Records shown:
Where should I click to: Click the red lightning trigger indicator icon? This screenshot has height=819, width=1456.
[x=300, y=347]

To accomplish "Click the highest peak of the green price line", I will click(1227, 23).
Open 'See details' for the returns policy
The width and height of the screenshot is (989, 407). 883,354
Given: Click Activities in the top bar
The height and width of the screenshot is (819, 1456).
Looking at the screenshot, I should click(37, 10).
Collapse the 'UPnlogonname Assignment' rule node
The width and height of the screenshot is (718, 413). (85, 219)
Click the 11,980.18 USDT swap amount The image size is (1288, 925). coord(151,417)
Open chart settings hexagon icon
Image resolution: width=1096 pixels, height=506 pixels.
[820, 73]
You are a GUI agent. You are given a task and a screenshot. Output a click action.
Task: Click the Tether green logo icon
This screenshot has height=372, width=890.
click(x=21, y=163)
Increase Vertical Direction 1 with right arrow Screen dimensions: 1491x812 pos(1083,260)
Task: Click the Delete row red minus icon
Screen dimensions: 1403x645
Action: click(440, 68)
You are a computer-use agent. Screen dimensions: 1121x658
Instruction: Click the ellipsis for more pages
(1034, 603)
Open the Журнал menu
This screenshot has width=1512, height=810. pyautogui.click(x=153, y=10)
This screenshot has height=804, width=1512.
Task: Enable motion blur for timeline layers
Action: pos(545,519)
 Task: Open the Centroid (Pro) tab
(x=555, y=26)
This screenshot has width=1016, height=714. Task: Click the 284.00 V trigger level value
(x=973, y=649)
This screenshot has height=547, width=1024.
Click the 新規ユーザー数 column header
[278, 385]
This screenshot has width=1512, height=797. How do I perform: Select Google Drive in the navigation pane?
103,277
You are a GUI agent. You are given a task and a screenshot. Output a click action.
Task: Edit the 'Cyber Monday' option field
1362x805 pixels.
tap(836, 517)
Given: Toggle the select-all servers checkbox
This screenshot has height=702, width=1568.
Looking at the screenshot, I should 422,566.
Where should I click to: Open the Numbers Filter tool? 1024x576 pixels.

Exercise details:
Copy the material above word for word, from its first line up to and including the line that contains "tap(836, 517)".

Complete answer:
Where should I click to: Click the red lightning trigger indicator icon? This screenshot has height=819, width=1456.
[x=300, y=347]

To accomplish "Click the highest peak of the green price line", I will click(1227, 23).
Open 'See details' for the returns policy
The width and height of the screenshot is (989, 407). 883,354
Given: Click Activities in the top bar
The height and width of the screenshot is (819, 1456).
Looking at the screenshot, I should click(37, 10).
Collapse the 'UPnlogonname Assignment' rule node
The width and height of the screenshot is (718, 413). (85, 219)
Click the 11,980.18 USDT swap amount The image size is (1288, 925). coord(151,417)
Open chart settings hexagon icon
Image resolution: width=1096 pixels, height=506 pixels.
[820, 73]
You are a GUI agent. You are given a task and a screenshot. Output a click action.
Task: Click the Tether green logo icon
This screenshot has height=372, width=890.
click(x=21, y=163)
Increase Vertical Direction 1 with right arrow Screen dimensions: 1491x812 pos(1083,260)
Task: Click the Delete row red minus icon
Screen dimensions: 1403x645
Action: click(440, 68)
You are a computer-use agent. Screen dimensions: 1121x658
Instruction: Click the ellipsis for more pages
(1034, 603)
Open the Журнал menu
This screenshot has width=1512, height=810. pyautogui.click(x=153, y=10)
This screenshot has height=804, width=1512.
Task: Enable motion blur for timeline layers
Action: pos(545,519)
 Task: Open the Centroid (Pro) tab
(x=555, y=26)
This screenshot has width=1016, height=714. Task: Click the 284.00 V trigger level value
(x=973, y=649)
This screenshot has height=547, width=1024.
Click the 新規ユーザー数 column header
[278, 385]
This screenshot has width=1512, height=797. How do I perform: Select Google Drive in the navigation pane?
103,277
You are a GUI agent. You are given a task and a screenshot. Output a click action.
Task: Edit the 'Cyber Monday' option field
1362x805 pixels.
tap(836, 517)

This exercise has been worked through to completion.